Death never makes a pretty picture, but funerals are about honor and grief and healing. That the Bush administration still struggles to hide these images five years into the Iraq war speaks to a paranoia that is as politically deceitful as it is self-defeating.
The latest casualty of this crusade is Arlington National Cemetery public affairs officer Gina Gray, a woman who still suffers hearing loss from an enemy ambush in Iraq in 2003. Gray got crossways with her bosses after she tried to restore media coverage for military funerals. Two months after the Washington Post reported on her efforts, Gray was fired.
Lest you think Gray wanted to let grieving families be ambushed by the media, coverage is allowed only with the explicit permission of the next of kin.
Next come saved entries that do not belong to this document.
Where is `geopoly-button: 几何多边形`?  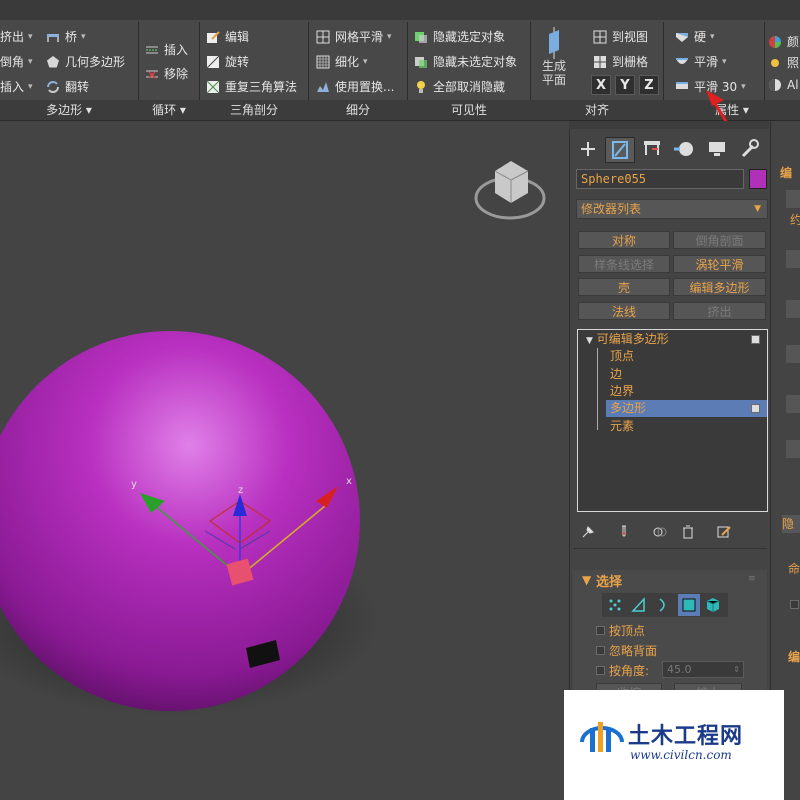
geopoly-button: 几何多边形 is located at coordinates (86, 62).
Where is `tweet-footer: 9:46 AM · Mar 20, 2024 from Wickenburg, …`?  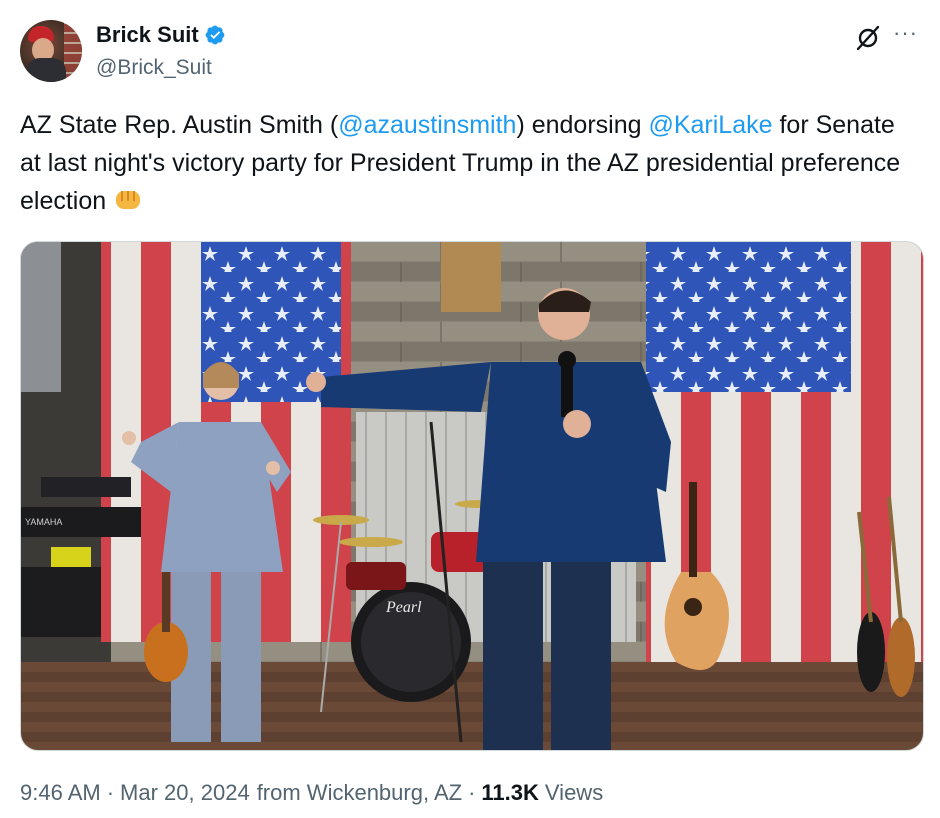
tweet-footer: 9:46 AM · Mar 20, 2024 from Wickenburg, … is located at coordinates (312, 793).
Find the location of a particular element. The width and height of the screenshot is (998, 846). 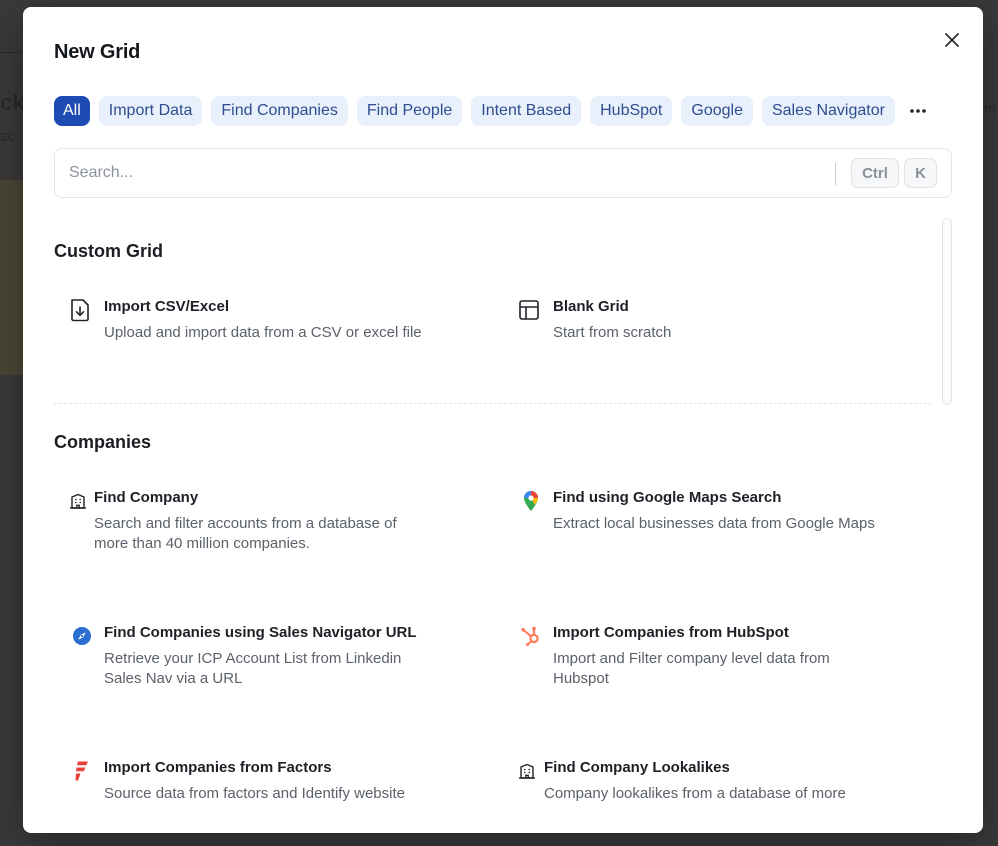

modal-title: New Grid is located at coordinates (98, 52).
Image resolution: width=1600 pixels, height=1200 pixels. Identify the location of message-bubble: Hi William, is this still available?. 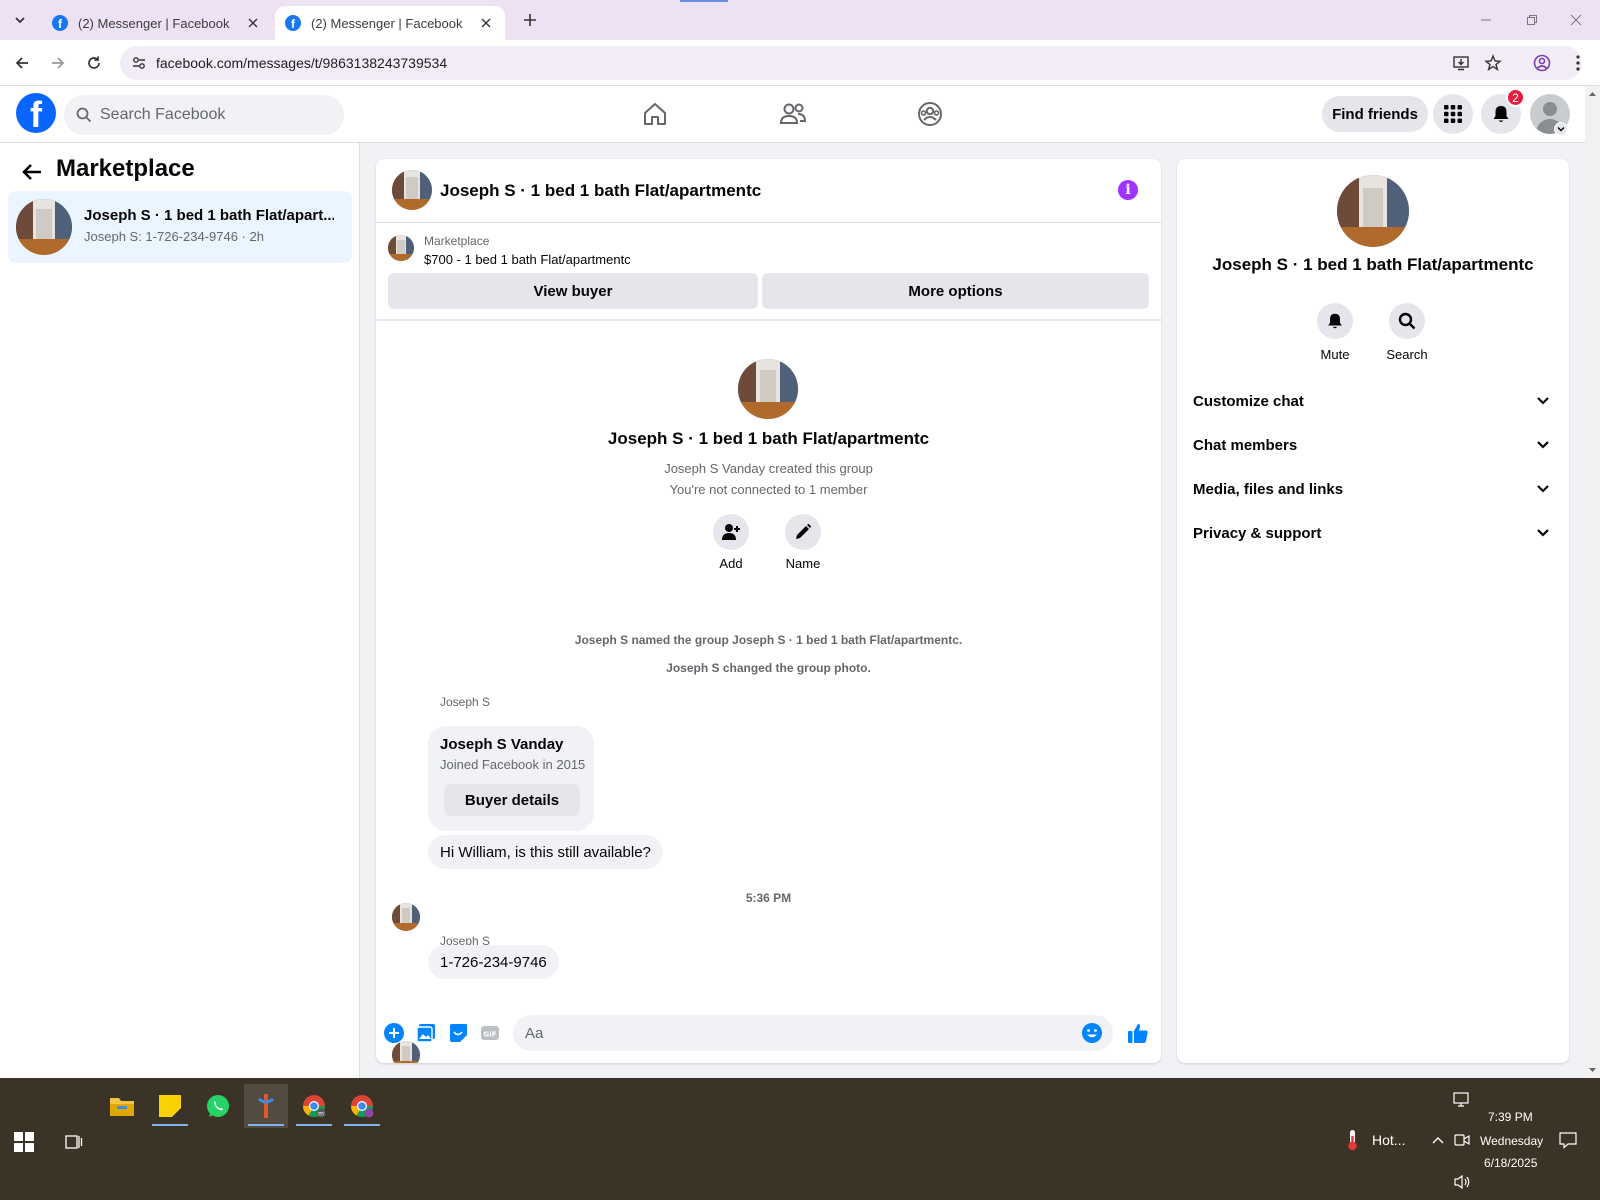
(546, 852).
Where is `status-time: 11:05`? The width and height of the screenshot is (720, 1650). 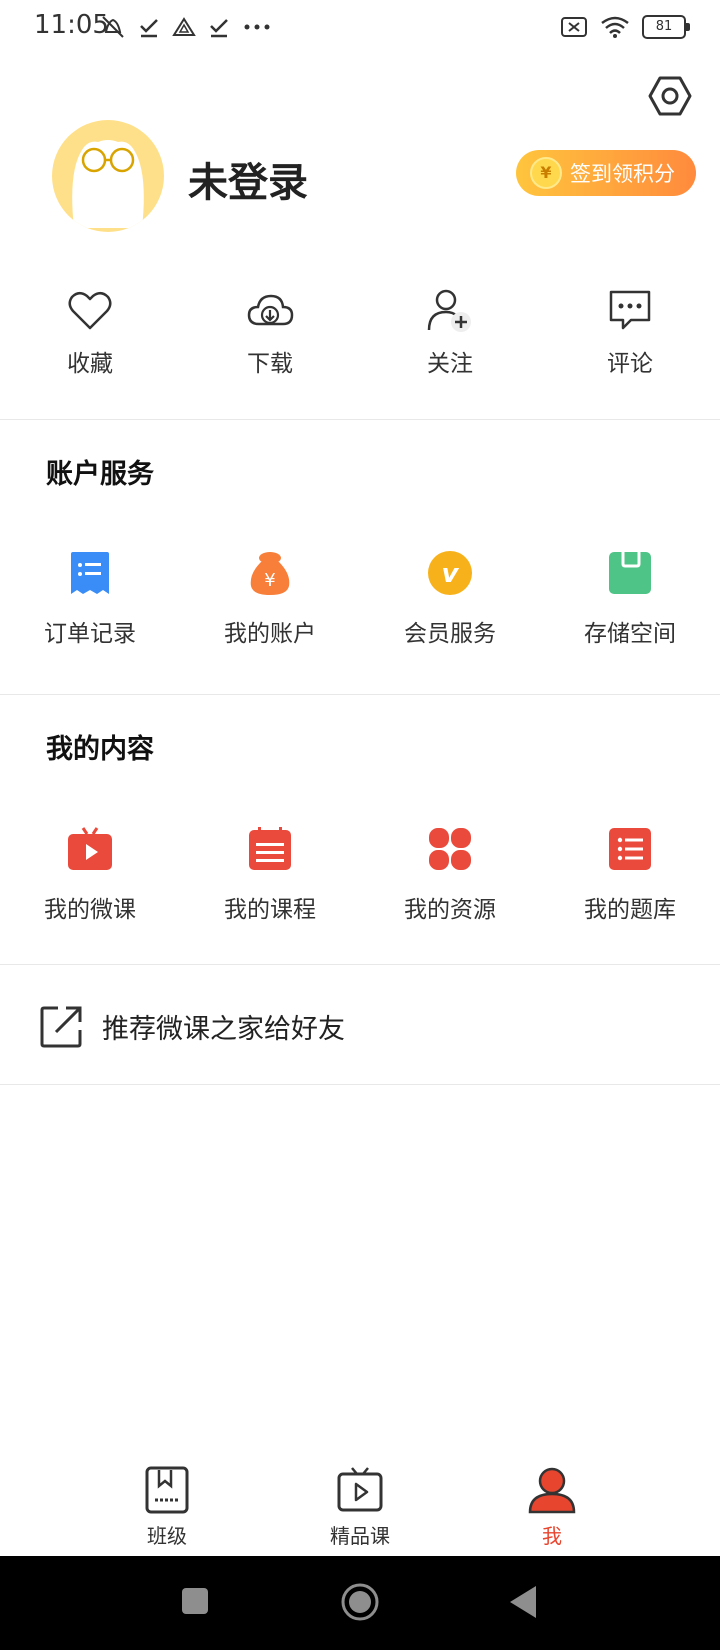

But what Gray found was that her superiors were calling families who had agreed to media coverage and trying to talk them out of it. Then, cemetery deputy superintendent Thurman Higginbotham decided to rope off photographers and reporters more than 50 yards away — far enough so they couldn't hear and could barely photograph.
This has been a pattern, of course, under a Bush White House obsessed with managing the images of war. The president decided early on to keep his distance from funerals, and the Pentagon banned photographs of the flag-draped coffins arriving in Dover, Del. But Defense Secretary Robert Gates has promised, and sometimes delivered, a more transparent view of war than his predecessor. Why has he not stepped in to right this wrong?
The absurdity of this kind of censorship is that it ends up, in many cases, leaving communities more detached from the fallen soldiers and the grieving families in their midst. Media coverage allows a broader audience to learn about and then to honor these patriots. If the families welcome it, military bureaucrats ought to honor their wishes.